Infertility is one of the commonest conditions affecting the reproductive age group of 20 to 45 yrs. Infections, toxins and occupational hazards are the main causes of infertility with half of them being due to or including male factors. Men can reduce their risk of infertility by;

 

  • Avoiding drugs and smoking. They should also reduce their alcohol intake as this can contribute to male infertility
  • Avoid high temperatures as it affects sperm production even though temporarily. Wear loose pants, use a shower instead of hot tubs and steam baths and avoid riding motorbikes
  • Exercise regularly
  • Maintaining a healthy lifestyle by eating a balanced diet.
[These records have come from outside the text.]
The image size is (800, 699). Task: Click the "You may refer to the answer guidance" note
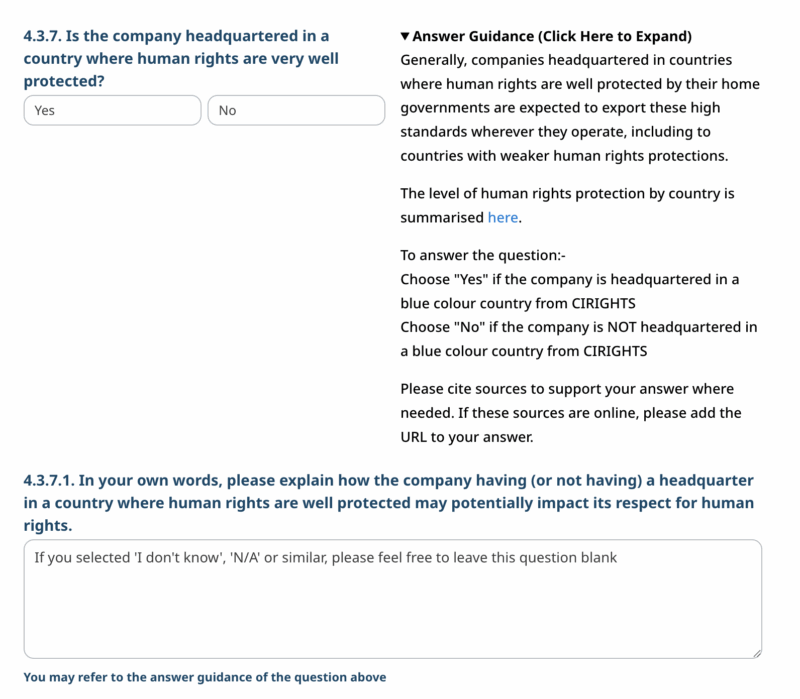[204, 677]
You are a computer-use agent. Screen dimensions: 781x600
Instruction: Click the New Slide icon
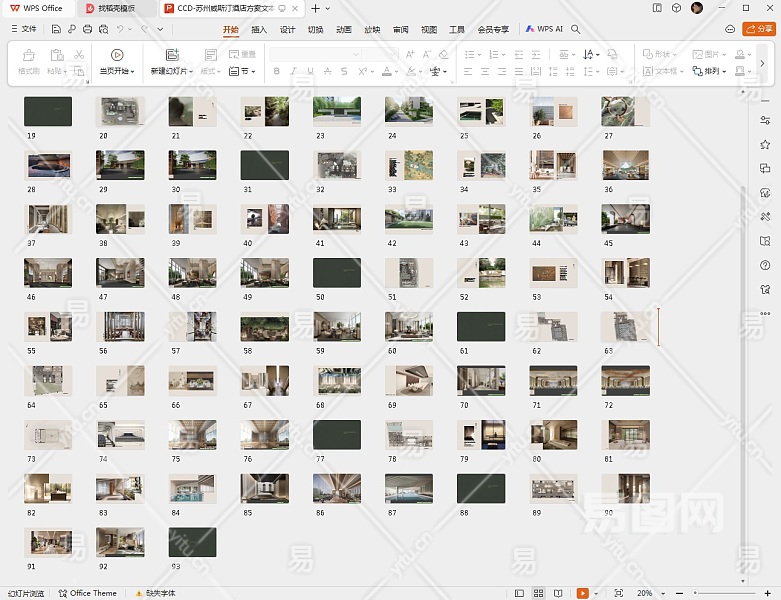click(171, 56)
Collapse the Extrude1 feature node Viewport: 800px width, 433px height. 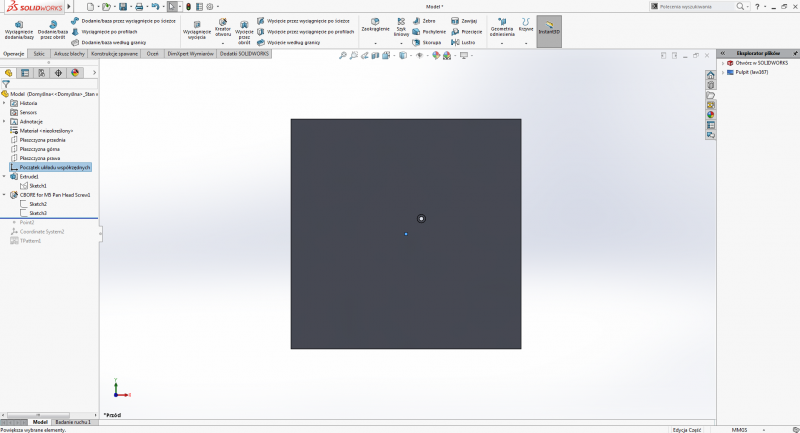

Obesity is directly related to testosterone levels; a hormone responsible for sperm production. A recent study even confirmed that it takes obese couples 55-59% longer to conceive as compared to their non-obese counterparts. Eating a balanced diet provides the necessary nutrients to optimize sperm function and minimize the effects of factors which may otherwise damage the sperm.
  • Avoiding exposure to industrial and environmental toxins, paints and petrochemicals that may damage and impact sperm production.

 

If we see fertility as a shared responsibility that it is, we can be stronger together as we prevent and manage the condition. This entails;

 

  • Following the points listed above to reduce chances of infertility
  • Men should be men enough to accept when there’s a problem and be ready to offer their support
  • Couples should get tested together. This will ensure that the women do not carry all the blame
  • It is also very important to support each other as infertility is not a simple issue. It weighs you down and it means the world to know that someone has got your back no matter what.